What you will do: Please report every line in the material below where the word "Service" is found.

[Start of section]

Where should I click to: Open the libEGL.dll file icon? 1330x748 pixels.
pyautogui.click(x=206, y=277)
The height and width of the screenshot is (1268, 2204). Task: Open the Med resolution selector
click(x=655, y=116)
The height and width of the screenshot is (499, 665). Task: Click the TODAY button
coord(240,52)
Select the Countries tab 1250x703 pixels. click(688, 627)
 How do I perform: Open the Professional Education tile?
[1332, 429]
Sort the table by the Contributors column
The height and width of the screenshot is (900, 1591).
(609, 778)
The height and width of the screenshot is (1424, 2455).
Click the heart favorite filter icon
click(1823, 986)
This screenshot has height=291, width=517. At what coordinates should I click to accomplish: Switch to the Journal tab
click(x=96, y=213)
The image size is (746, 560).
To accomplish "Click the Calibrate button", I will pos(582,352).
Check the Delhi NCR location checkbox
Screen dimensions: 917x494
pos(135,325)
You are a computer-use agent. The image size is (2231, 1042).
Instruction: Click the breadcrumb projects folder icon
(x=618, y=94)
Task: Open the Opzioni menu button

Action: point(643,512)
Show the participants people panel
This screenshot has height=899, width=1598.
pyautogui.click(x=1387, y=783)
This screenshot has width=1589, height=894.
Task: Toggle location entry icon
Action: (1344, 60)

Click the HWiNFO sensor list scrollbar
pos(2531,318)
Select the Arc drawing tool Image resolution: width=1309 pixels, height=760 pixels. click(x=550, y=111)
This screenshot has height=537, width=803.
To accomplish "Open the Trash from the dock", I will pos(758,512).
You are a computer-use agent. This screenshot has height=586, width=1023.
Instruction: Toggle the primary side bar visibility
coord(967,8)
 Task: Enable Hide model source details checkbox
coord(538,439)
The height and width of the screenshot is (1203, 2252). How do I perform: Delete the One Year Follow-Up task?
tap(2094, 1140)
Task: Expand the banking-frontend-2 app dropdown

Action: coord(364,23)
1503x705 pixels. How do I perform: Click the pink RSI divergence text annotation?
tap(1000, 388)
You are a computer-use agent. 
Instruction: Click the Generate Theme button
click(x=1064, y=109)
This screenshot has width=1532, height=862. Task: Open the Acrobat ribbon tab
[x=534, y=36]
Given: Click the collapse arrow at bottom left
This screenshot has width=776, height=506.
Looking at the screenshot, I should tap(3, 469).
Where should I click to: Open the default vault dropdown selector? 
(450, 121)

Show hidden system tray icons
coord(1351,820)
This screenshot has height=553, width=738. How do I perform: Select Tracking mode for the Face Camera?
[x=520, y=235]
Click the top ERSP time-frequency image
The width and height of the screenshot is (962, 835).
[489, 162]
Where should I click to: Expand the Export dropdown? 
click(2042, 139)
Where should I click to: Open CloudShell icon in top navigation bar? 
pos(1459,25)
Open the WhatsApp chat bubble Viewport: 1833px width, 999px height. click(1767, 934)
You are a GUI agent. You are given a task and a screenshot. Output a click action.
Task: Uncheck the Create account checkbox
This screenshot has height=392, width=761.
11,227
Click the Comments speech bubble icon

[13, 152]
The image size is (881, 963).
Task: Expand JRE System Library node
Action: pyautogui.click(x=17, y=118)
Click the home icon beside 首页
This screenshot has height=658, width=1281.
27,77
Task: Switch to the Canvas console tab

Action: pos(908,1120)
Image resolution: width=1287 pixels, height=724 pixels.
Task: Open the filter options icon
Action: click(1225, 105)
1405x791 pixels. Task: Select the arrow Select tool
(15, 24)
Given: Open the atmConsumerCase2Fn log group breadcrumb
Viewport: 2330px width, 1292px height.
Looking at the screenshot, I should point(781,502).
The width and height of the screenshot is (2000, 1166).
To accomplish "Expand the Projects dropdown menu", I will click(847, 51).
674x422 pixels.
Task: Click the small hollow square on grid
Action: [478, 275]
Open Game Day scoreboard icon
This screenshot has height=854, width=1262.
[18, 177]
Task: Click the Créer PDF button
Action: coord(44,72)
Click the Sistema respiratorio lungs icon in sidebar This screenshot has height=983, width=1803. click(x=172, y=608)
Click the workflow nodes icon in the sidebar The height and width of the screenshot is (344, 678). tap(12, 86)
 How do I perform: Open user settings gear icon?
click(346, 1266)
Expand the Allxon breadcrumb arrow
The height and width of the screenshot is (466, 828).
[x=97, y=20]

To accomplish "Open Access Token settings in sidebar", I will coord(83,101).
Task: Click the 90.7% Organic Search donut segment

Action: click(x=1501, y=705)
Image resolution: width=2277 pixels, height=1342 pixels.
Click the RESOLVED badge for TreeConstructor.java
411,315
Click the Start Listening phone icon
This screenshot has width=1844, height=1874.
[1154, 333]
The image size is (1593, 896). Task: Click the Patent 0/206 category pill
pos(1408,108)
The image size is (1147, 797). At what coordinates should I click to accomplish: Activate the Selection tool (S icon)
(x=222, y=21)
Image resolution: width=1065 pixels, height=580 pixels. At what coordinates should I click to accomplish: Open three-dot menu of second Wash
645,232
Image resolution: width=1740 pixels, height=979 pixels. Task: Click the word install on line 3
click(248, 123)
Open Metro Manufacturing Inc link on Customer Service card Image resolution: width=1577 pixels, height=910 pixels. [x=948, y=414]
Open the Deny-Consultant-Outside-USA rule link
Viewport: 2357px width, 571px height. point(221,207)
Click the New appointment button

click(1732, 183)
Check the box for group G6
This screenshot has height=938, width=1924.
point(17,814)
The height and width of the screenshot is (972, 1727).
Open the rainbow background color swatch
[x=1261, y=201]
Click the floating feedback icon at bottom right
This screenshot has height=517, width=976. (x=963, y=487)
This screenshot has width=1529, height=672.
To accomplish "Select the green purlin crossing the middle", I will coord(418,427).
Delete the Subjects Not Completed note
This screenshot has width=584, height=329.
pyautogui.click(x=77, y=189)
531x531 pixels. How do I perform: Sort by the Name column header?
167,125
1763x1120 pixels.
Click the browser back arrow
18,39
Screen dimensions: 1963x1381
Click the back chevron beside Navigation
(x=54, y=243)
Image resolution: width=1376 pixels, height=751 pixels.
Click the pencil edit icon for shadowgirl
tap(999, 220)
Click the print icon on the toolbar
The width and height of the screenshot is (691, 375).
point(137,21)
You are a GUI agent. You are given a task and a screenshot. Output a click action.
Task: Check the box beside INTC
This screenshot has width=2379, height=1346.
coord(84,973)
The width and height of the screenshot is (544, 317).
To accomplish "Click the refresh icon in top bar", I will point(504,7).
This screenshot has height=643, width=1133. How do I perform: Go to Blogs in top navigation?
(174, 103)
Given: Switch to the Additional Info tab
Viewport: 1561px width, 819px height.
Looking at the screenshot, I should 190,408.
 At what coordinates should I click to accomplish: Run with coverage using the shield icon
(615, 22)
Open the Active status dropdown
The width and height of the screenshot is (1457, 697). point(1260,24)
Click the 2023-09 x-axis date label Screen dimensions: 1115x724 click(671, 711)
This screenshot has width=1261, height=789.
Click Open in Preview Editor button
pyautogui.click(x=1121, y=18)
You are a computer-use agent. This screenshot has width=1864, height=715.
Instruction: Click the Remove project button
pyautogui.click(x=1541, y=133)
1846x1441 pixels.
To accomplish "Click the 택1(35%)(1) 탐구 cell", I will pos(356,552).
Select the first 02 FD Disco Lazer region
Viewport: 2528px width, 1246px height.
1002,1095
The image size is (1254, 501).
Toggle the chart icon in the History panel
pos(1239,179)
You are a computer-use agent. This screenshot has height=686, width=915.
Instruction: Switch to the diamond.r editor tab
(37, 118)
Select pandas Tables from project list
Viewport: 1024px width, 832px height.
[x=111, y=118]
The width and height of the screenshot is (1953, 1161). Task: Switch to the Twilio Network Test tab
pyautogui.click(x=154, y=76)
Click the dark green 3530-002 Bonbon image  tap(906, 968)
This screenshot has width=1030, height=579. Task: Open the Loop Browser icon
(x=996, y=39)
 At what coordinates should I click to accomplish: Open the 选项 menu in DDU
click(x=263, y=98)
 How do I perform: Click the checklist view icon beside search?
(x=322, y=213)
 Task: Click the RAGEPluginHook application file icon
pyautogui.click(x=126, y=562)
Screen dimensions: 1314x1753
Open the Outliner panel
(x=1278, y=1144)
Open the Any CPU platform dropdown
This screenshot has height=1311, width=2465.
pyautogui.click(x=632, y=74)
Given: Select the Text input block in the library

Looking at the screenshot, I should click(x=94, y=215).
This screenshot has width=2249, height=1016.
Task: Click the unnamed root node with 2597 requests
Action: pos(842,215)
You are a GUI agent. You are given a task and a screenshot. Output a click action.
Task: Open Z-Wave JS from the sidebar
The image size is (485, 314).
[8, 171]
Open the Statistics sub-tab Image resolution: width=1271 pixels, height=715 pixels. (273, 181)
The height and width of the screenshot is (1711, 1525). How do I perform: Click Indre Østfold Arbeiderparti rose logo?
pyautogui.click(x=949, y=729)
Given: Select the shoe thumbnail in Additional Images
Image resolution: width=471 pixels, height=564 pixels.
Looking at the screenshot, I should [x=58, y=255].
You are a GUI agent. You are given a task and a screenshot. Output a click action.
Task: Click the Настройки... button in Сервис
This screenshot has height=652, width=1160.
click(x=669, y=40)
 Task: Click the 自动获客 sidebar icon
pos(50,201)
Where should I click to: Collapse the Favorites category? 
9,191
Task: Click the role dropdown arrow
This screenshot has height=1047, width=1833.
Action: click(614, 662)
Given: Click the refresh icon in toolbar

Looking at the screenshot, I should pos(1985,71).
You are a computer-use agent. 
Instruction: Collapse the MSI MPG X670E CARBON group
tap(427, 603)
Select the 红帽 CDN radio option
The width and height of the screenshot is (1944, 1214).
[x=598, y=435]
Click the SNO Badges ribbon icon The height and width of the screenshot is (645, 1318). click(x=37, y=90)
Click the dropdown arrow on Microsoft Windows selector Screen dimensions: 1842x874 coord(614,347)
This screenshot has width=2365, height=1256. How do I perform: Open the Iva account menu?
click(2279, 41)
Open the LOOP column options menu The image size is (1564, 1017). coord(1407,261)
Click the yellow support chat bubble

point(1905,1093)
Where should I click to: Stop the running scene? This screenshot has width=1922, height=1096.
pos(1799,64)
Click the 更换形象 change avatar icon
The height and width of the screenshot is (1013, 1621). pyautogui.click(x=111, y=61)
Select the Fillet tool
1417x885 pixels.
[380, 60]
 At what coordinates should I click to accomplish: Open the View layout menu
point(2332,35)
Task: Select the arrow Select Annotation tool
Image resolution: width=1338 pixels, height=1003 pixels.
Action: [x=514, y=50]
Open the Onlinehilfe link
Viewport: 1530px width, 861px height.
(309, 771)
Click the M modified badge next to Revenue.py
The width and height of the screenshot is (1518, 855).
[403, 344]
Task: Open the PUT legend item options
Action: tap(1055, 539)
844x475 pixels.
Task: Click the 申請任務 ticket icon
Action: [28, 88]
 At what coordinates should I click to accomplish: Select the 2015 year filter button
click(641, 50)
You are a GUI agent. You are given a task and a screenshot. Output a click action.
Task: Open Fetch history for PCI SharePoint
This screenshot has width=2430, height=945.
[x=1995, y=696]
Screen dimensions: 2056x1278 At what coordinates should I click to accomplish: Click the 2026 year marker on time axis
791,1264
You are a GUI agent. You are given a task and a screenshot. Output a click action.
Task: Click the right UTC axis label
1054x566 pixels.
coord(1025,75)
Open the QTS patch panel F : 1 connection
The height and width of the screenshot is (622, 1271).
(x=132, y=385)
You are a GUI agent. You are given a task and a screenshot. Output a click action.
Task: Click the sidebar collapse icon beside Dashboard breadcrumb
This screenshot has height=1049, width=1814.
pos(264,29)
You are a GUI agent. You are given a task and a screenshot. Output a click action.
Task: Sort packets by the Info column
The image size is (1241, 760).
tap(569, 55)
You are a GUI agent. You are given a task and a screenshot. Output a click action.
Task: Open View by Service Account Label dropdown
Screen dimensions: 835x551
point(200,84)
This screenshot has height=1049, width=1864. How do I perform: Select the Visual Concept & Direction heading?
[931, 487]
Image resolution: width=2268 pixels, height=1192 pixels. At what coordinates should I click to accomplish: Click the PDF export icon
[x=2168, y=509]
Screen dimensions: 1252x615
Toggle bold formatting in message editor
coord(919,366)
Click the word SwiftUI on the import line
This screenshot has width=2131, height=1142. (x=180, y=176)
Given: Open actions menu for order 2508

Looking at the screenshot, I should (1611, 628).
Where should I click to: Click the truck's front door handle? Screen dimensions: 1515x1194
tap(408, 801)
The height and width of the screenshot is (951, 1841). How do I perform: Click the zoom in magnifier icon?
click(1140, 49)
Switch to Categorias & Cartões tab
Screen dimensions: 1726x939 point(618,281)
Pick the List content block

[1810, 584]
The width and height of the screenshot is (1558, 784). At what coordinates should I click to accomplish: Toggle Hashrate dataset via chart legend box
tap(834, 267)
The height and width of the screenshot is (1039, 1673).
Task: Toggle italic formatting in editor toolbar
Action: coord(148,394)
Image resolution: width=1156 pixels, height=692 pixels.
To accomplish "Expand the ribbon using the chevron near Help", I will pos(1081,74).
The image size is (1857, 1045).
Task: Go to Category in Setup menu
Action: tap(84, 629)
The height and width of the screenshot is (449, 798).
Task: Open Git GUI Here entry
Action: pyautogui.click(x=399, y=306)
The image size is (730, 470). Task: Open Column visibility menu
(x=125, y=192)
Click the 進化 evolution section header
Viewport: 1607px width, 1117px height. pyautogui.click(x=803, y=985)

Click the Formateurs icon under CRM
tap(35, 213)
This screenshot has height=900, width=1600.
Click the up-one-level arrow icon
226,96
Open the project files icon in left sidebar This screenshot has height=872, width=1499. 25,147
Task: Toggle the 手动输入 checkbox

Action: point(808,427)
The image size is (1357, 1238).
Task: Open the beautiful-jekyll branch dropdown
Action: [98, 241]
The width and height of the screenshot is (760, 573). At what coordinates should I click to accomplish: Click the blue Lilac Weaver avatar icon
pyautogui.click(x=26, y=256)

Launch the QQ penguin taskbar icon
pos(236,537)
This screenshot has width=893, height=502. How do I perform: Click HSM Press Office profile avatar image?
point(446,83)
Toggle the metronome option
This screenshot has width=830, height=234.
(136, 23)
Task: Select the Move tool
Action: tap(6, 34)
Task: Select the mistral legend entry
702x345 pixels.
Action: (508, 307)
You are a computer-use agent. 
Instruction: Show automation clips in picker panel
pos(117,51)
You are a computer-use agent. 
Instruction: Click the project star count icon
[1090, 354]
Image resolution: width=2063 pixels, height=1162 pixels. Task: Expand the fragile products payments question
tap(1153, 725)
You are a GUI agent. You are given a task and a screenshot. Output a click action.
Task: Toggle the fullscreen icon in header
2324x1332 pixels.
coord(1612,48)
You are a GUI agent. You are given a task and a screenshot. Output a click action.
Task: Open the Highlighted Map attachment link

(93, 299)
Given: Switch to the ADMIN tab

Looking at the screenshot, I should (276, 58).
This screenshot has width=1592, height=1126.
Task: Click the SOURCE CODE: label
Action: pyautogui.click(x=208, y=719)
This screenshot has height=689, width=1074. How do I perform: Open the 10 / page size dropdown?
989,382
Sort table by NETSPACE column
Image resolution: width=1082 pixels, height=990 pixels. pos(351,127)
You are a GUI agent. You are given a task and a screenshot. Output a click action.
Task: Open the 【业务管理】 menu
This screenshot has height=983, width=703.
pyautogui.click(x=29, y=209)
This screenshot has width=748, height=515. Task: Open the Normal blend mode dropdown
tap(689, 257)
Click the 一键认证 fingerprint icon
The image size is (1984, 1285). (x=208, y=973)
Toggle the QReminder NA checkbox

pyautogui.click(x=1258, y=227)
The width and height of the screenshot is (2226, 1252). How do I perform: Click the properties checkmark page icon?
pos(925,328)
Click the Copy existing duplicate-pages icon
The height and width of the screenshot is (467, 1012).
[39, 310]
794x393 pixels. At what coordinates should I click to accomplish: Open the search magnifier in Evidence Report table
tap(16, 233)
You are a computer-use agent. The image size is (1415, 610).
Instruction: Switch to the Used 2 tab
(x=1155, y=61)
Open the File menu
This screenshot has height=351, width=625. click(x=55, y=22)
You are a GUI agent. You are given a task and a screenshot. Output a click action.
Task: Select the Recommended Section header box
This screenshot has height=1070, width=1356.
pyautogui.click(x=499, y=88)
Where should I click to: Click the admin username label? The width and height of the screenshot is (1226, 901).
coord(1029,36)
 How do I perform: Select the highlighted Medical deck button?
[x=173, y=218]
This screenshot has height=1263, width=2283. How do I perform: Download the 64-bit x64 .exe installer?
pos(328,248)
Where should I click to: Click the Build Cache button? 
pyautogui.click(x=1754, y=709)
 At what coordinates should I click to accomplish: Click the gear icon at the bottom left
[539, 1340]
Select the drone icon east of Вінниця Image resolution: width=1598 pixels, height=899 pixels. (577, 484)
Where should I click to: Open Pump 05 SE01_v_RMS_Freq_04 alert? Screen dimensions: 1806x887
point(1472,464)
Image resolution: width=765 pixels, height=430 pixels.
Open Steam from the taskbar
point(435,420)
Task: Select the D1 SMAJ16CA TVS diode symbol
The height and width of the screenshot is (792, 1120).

[End of section]

Solution:
Open Metro Manufacturing Inc link on Customer Service card Image resolution: width=1577 pixels, height=910 pixels. [x=948, y=414]
Task: Open View by Service Account Label dropdown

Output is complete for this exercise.